Sexta, 17 de abril de 2026

Retorno da mosca carnívora preocupa autoridades de saúde nos EUA

Retorno da mosca carnívora preocupa autoridades de saúde nos EUA
Foto: Reprodução/Internet

Uma espécie de mosca que causou pânico no estado do Texas na década de 60 e foi erradicada anteriormente, volta a ser uma preocupação para as autoridades sanitárias dos EUA e da América Central.

Identificada como a mosca-bicheira-do-Novo Mundo (Cochliomya hominivorax), este inseto carnívoro é responsável por depositar suas larvas parasitas em diferentes espécies de animais, incluindo humanos. As fêmeas são atraídas pelo odor de feridas abertas e, ao encontrarem um hospedeiro, colocam suas larvas no local.

As larvas invadem o tecido vivo do hospedeiro, alimentando-se dele de maneira agressiva, o que pode resultar em sérias consequências, incluindo a morte.

Nos anos 60, estima-se que havia cerca de 1 milhão de casos anuais entre o gado texano. Para controlar a praga, cientistas implementaram a Técnica de Inseto Infértil (SIT), que envolvia a liberação de milhões de machos estéreis no ambiente. Estas fêmeas só acasalam uma vez antes de depositar seus ovos e, ao acasalarem com machos inférteis, não produzem larvas viáveis. Com a ajuda do clima frio e de tratamentos químicos, a mosca-bicheira-do-Novo Mundo foi erradicada em 1982.

Contudo, especialistas divergem sobre as razões para o retorno dessa espécie. Há sugestões de que questões climáticas e mudanças no comportamento das moscas, que agora podem acompanhar o movimento do gado ou evitar parceiros estéreis, estejam contribuindo para sua volta.

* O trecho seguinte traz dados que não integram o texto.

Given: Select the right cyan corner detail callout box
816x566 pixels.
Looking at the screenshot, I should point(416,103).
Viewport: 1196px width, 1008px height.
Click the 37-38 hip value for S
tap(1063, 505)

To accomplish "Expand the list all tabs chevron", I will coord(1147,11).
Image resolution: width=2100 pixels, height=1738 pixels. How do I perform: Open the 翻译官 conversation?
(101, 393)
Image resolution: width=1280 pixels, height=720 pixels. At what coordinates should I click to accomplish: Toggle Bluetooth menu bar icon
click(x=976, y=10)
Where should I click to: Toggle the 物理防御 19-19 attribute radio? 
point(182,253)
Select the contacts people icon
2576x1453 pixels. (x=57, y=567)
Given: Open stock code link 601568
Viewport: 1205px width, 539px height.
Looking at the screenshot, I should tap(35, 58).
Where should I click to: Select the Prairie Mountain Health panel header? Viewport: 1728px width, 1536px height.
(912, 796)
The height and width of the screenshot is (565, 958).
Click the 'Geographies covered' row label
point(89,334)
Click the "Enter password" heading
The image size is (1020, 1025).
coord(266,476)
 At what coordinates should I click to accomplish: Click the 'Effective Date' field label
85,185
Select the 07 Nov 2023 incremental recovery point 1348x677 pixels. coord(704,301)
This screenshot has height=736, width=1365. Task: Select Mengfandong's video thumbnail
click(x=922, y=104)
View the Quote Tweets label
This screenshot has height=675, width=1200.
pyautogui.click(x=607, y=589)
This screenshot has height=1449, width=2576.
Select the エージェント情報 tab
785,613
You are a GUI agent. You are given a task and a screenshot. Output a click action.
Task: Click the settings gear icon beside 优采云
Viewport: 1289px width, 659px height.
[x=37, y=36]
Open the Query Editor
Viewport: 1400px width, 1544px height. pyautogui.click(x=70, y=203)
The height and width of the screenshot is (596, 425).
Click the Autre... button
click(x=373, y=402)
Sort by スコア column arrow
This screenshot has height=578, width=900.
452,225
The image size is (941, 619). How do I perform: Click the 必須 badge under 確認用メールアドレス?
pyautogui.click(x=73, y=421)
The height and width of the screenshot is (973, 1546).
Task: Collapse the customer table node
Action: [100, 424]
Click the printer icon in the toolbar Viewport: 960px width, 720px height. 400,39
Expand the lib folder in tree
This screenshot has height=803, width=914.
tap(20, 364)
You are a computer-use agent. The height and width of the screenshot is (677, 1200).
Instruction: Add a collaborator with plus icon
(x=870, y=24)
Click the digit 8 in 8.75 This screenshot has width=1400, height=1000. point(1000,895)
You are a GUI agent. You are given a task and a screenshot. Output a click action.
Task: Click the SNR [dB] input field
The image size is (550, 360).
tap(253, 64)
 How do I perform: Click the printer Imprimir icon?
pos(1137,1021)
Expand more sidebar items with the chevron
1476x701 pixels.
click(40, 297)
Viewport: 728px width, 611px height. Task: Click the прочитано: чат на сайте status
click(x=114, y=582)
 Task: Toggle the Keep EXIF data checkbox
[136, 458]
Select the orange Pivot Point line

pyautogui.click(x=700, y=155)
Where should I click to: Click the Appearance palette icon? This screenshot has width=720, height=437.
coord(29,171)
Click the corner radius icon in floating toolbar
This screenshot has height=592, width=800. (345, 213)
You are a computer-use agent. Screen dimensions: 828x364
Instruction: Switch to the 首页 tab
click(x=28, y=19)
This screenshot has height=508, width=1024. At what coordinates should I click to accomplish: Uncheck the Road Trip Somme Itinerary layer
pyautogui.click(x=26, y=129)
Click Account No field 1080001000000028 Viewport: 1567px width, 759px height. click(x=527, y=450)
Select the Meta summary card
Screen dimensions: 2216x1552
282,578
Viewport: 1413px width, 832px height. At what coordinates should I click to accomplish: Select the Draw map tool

A partir de 2022, a proliferação da mosca foi novamente documentada, mesmo com uma instalação no Panamá regularmente liberando machos inférteis. A espécie se espalhou para o norte e vários países da América Central, atingindo um pico em 2023, com registros na México em 2024.

Além do risco à saúde do gado, casos de contaminação em humanos foram documentados desde 2025. O governo dos EUA, juntamente com países da América Central e México, intensifica as medidas de vigilância e libera cerca de 100 milhões de insetos inférteis para conter a infestação. Como precaução, os EUA limitaram a importação de animais vivos do México.